Thierry Fiorilli

Elu Di Rupo et la seule conviction du pouvoir

Thierry Fiorilli Journaliste

Les dirigeants de pays, de partis, se coupent toujours davantage des réalités. Sans s’en rendre compte une seconde, persuadés qu’ils sont d’être de la race des seigneurs démontre impitoyablement Marc Dugain dans son livre Quinquennat.

Marc Dugain est un personnage fascinant. Français né au Sénégal, petit-fils de « gueule cassée », fils de résistant, ancien patron de compagnies aériennes, il est devenu romancier à succès la quarantaine passée. Depuis, quinzes bonne années plus tard donc, il a été adapté au cinéma, a créé des mises en scène pour le théâtre et fait partie des chroniqueurs stars du Point. Voilà que sort ces jours-ci son dernier roman, Quinquennat. En réalité, c’est le deuxième volet d’une trilogie (Emprise en constituait le premier) consacrée au monde politique. Aux hommes politiques surtout. Dans son récit, Dugain, qui les a côtoyés dans la « vraie vie », qui les scrute depuis longtemps, fouille au plus profond de leur psychologie, de leur âme-même. Et il remonte de cette plongée avec une certitude : ceux qui comptent réellement, ceux qui pèsent, en France depuis Chirac et Mitterrand jusqu’à Sarkozy, Hollande ou Valls, ont une telle soif de pouvoir qu’elle finit, toujours et pour tous, par se transformer en unique moteur de leur action, de leur engagement, de leurs ambitions.

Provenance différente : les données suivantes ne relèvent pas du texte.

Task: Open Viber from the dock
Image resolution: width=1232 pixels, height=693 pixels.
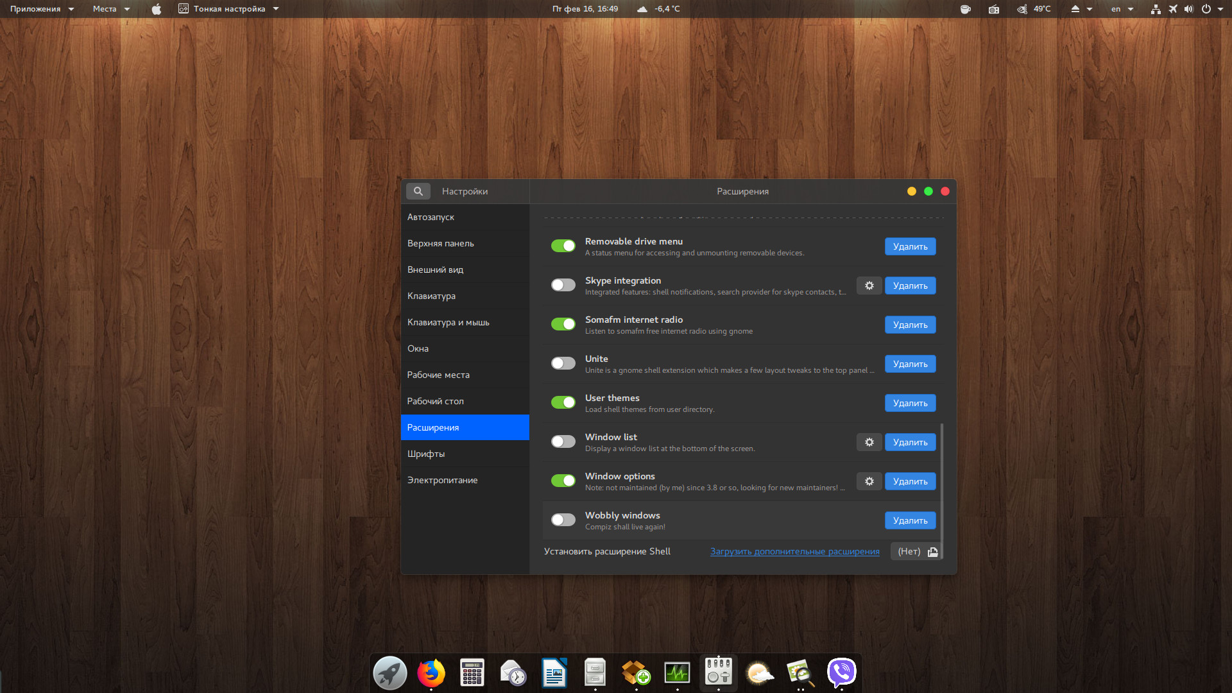Action: tap(841, 673)
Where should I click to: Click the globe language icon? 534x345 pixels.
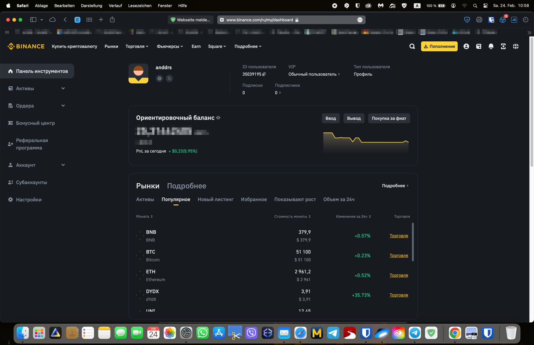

C’est le pouvoir qui importe, et lui seul. Décrocher le pouvoir, et puis le garder. Et ce but devient obsession. Et cette obsession frise la pathologie. Dans la mesure où, alors, les raisons qui mènent à la lutte pour ce pouvoir sont évacuées. Les convictions politiques, les projets de société, la foi authentique en des valeurs sont balayées par l’objectif d’occuper la fonction suprême. Et l’élimination de tous ceux et tout ce qui s’y opposent ou feraient figure d’obstacles devient un objectif en soi. A force, démontre impitoyablement Dugain, ces dirigeants de pays, de partis, se coupent toujours davantage des réalités. Sans s’en rendre compte une seconde, persuadés qu’ils sont d’être de la race des seigneurs.

Des élus.

En écoutant Elio Di Rupo, ce 11 mai, interrogé sur les ondes de la RTBF, on ne pouvait pas ne pas faire le lien avec les politiques décrits par Marc Dugain. Parce que tout le discours du président du PS, toute sa réflexion y sont à nouveau apparus comme articulés autour de la seule logique d’occupation du pouvoir. Pratiquement un an après des élections dont il croyait dur comme fer qu’elles le confirmeraient dans son rôle de chef du gouvernement national, un peu plus de six mois après la constitution d’une équipe dont son parti a été débarqué, c’est en monarque déchu et contraint à l’exil qu’il s’exprimait. Amer, reprochant à ses adversaires d’avoir trahi, accusant les médias de le saboter, esquivant toute critique à l’égard de sa présidence pour laquelle il était l’unique candidat (« Il faut respecter ceux qui sont élus, or j’ai été élu ») et osant même un « Je suis un Premier ministre qui met son expérience au profit de son parti » alors qu’il ne dirige plus qu’un parti d’opposition en grande difficulté.

C’est donc un homme de pouvoir mais auquel le pouvoir a échappé qui parlait. Sans autre programme que l’ambition de le récupérer, un jour ou l’autre. Sans autocritique. Sans visions concrètes, au-delà de la rhétorique, pour garantir le bien-être du plus grand nombre.

L’élu Di Rupo n’est évidemment pas le seul dans ce cas. Mais il incarne, aujourd’hui, plus que tous les autres, ce politique que Marc Dugain définit comme ayant un inextinguible « besoin d’être nommé. La comparaison peut sembler énorme, mais c’est assez proche du ressort du tueur en série qui a, avant tout, besoin d’exister, d’être nommé, c’est-à-dire remarqué, de lire son nom en haut de l’affiche. » Un projet strictement personnel, donc.